[Dataset entries]
<<<<
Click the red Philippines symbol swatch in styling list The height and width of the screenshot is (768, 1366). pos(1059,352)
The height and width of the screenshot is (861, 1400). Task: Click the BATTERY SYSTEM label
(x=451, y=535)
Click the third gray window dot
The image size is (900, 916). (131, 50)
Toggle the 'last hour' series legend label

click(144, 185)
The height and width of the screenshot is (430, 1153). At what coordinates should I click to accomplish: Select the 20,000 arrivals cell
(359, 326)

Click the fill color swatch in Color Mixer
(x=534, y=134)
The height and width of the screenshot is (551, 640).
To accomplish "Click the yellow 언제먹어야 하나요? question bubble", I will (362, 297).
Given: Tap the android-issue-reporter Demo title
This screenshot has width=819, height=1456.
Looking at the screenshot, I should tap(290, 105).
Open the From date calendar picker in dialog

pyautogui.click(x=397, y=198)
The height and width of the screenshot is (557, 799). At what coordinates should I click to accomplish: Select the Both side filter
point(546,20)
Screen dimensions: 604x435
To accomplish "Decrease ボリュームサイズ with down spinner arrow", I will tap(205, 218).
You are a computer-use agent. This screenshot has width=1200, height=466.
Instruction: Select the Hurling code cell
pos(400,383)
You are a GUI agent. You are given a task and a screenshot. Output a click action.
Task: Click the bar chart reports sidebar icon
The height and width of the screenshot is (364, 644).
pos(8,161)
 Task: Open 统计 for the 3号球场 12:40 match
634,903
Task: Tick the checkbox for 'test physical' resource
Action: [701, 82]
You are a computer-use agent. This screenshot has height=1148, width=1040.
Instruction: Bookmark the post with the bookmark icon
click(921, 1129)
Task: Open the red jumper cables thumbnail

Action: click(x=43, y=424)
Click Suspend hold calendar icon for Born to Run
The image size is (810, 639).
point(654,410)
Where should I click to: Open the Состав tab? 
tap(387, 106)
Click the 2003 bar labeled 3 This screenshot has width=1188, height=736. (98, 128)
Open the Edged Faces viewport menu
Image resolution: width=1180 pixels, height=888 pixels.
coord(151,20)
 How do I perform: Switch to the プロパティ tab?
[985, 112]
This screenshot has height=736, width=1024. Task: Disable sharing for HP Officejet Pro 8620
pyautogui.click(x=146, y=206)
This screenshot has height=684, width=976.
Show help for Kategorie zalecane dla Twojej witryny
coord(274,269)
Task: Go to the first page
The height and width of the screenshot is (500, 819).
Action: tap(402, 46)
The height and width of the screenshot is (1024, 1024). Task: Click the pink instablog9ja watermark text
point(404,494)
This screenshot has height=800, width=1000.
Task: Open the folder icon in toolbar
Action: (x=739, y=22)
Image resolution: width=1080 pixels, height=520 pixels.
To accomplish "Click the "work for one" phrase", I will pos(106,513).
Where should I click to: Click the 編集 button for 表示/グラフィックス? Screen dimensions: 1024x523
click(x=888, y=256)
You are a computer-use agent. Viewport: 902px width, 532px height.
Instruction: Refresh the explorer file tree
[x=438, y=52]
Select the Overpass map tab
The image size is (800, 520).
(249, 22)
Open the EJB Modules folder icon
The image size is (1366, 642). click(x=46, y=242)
>>>>
# INSTRUCTIONS FOR THE TASK
Word for word, give back all of the records.

# WRITTEN RESPONSE
Click the red Philippines symbol swatch in styling list The height and width of the screenshot is (768, 1366). pos(1059,352)
The height and width of the screenshot is (861, 1400). Task: Click the BATTERY SYSTEM label
(x=451, y=535)
Click the third gray window dot
The image size is (900, 916). (131, 50)
Toggle the 'last hour' series legend label

click(144, 185)
The height and width of the screenshot is (430, 1153). At what coordinates should I click to accomplish: Select the 20,000 arrivals cell
(359, 326)

Click the fill color swatch in Color Mixer
(x=534, y=134)
The height and width of the screenshot is (551, 640).
To accomplish "Click the yellow 언제먹어야 하나요? question bubble", I will (362, 297).
Given: Tap the android-issue-reporter Demo title
This screenshot has width=819, height=1456.
Looking at the screenshot, I should tap(290, 105).
Open the From date calendar picker in dialog

pyautogui.click(x=397, y=198)
The height and width of the screenshot is (557, 799). At what coordinates should I click to accomplish: Select the Both side filter
point(546,20)
Screen dimensions: 604x435
To accomplish "Decrease ボリュームサイズ with down spinner arrow", I will tap(205, 218).
You are a computer-use agent. This screenshot has width=1200, height=466.
Instruction: Select the Hurling code cell
pos(400,383)
You are a GUI agent. You are given a task and a screenshot. Output a click action.
Task: Click the bar chart reports sidebar icon
The height and width of the screenshot is (364, 644).
pos(8,161)
 Task: Open 统计 for the 3号球场 12:40 match
634,903
Task: Tick the checkbox for 'test physical' resource
Action: [701, 82]
You are a computer-use agent. This screenshot has height=1148, width=1040.
Instruction: Bookmark the post with the bookmark icon
click(921, 1129)
Task: Open the red jumper cables thumbnail

Action: click(x=43, y=424)
Click Suspend hold calendar icon for Born to Run
The image size is (810, 639).
point(654,410)
Where should I click to: Open the Состав tab? 
tap(387, 106)
Click the 2003 bar labeled 3 This screenshot has width=1188, height=736. (98, 128)
Open the Edged Faces viewport menu
Image resolution: width=1180 pixels, height=888 pixels.
coord(151,20)
 How do I perform: Switch to the プロパティ tab?
[985, 112]
This screenshot has height=736, width=1024. Task: Disable sharing for HP Officejet Pro 8620
pyautogui.click(x=146, y=206)
This screenshot has height=684, width=976.
Show help for Kategorie zalecane dla Twojej witryny
coord(274,269)
Task: Go to the first page
The height and width of the screenshot is (500, 819).
Action: tap(402, 46)
The height and width of the screenshot is (1024, 1024). Task: Click the pink instablog9ja watermark text
point(404,494)
This screenshot has height=800, width=1000.
Task: Open the folder icon in toolbar
Action: (x=739, y=22)
Image resolution: width=1080 pixels, height=520 pixels.
To accomplish "Click the "work for one" phrase", I will pos(106,513).
Where should I click to: Click the 編集 button for 表示/グラフィックス? Screen dimensions: 1024x523
click(x=888, y=256)
You are a computer-use agent. Viewport: 902px width, 532px height.
Instruction: Refresh the explorer file tree
[x=438, y=52]
Select the Overpass map tab
The image size is (800, 520).
(249, 22)
Open the EJB Modules folder icon
The image size is (1366, 642). click(x=46, y=242)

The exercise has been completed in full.